◆ **PROBLEM TO WORK ON**:
All that should appear is the line containing "The height and width of the screenshot is (768, 1024)." and the lines after it in the records below, each reproduced exactly.

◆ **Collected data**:
....
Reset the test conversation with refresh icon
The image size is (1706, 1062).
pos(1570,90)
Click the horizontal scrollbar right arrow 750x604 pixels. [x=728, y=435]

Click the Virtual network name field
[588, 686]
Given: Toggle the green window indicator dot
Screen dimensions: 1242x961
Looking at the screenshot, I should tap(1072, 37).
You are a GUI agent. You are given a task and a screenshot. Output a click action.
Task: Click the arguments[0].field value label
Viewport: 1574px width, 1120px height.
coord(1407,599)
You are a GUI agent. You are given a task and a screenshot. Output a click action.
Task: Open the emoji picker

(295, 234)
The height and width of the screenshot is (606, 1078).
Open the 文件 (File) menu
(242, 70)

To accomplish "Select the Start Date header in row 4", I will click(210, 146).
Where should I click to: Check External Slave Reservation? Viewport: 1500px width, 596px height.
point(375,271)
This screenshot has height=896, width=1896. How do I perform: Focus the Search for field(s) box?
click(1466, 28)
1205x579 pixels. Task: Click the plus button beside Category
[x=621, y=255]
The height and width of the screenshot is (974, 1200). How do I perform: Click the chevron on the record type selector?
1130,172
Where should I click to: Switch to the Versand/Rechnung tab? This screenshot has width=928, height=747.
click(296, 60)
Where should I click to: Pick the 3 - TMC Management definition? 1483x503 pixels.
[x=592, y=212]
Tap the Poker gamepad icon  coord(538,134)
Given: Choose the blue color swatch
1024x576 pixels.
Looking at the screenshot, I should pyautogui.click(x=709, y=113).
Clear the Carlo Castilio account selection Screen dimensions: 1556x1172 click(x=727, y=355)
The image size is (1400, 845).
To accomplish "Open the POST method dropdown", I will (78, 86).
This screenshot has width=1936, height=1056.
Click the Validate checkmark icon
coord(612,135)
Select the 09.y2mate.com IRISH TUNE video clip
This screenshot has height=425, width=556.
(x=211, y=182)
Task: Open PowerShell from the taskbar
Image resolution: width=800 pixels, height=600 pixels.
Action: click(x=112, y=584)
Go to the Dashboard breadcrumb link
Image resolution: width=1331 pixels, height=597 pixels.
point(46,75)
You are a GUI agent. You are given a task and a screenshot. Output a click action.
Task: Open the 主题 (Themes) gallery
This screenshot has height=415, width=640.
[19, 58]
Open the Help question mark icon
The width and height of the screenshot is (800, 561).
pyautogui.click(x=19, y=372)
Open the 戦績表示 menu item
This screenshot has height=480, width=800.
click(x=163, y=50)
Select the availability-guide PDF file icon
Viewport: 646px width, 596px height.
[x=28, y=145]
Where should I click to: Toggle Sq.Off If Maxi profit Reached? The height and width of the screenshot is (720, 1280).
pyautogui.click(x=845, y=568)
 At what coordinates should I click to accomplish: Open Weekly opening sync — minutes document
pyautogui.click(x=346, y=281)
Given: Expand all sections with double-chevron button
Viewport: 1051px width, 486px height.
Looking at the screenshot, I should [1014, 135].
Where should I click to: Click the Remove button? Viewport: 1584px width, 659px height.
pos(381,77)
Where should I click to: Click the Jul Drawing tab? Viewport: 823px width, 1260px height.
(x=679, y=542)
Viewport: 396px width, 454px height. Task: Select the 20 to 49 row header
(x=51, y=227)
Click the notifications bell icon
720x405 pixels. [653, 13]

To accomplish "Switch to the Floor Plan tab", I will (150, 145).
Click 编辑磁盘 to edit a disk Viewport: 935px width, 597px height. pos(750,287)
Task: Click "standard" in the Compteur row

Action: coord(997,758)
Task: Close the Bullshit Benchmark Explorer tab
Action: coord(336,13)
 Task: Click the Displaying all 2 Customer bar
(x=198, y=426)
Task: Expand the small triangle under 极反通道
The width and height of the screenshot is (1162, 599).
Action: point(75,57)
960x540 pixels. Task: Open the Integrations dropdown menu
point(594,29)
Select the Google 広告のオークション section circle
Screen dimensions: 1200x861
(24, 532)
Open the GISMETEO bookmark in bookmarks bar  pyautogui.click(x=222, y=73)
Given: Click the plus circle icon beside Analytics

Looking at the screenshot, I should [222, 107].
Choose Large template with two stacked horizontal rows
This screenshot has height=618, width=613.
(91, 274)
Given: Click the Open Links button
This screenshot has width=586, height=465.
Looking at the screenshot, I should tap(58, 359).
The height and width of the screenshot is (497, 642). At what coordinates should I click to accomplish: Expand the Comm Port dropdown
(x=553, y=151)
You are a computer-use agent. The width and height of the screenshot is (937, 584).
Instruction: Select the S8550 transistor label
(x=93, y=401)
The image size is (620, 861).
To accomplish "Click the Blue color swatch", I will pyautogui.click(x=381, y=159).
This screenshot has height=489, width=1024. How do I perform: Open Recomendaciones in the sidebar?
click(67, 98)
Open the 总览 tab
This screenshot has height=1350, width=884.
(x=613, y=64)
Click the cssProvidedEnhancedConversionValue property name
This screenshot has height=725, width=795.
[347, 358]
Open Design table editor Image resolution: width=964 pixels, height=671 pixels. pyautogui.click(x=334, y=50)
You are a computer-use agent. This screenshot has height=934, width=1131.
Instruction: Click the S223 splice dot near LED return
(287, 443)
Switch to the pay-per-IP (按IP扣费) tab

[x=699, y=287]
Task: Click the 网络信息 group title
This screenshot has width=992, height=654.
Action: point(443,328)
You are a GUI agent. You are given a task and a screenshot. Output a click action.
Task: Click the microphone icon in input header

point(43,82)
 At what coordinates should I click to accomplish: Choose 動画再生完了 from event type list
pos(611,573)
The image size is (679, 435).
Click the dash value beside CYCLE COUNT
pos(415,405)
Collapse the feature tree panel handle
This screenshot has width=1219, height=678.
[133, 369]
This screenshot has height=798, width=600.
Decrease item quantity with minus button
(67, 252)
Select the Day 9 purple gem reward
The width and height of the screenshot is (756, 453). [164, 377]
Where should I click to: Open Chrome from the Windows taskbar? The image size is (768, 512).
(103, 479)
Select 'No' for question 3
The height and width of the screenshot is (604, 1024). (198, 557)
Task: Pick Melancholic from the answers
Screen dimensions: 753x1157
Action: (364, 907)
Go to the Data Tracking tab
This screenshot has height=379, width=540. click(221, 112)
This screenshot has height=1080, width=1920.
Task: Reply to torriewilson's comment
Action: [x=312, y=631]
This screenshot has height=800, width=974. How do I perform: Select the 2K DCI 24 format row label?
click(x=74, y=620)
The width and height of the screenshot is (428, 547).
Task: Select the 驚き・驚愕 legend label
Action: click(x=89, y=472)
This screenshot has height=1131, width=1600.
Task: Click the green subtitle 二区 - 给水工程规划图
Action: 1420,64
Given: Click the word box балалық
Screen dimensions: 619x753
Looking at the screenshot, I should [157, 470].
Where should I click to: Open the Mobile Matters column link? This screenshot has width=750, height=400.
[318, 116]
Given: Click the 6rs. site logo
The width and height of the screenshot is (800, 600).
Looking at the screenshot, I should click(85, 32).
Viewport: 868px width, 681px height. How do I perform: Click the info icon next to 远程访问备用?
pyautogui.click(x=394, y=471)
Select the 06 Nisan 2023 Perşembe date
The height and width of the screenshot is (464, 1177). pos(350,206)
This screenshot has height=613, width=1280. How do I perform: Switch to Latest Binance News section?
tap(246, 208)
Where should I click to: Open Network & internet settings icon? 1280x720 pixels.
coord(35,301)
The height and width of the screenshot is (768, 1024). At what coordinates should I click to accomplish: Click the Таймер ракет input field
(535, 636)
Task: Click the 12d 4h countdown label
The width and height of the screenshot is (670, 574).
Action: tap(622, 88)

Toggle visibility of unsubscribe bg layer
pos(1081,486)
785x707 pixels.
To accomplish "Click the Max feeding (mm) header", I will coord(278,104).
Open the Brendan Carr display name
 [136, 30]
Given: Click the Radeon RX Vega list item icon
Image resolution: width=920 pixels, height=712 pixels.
....
◆ **ANSWER BELOW**:
The height and width of the screenshot is (768, 1024). At what coordinates should I click to accomplish: Click the Таймер ракет input field
(535, 636)
Task: Click the 12d 4h countdown label
The width and height of the screenshot is (670, 574).
Action: tap(622, 88)

Toggle visibility of unsubscribe bg layer
pos(1081,486)
785x707 pixels.
To accomplish "Click the Max feeding (mm) header", I will coord(278,104).
Open the Brendan Carr display name
 [136, 30]
Given: Click the Radeon RX Vega list item icon
Image resolution: width=920 pixels, height=712 pixels.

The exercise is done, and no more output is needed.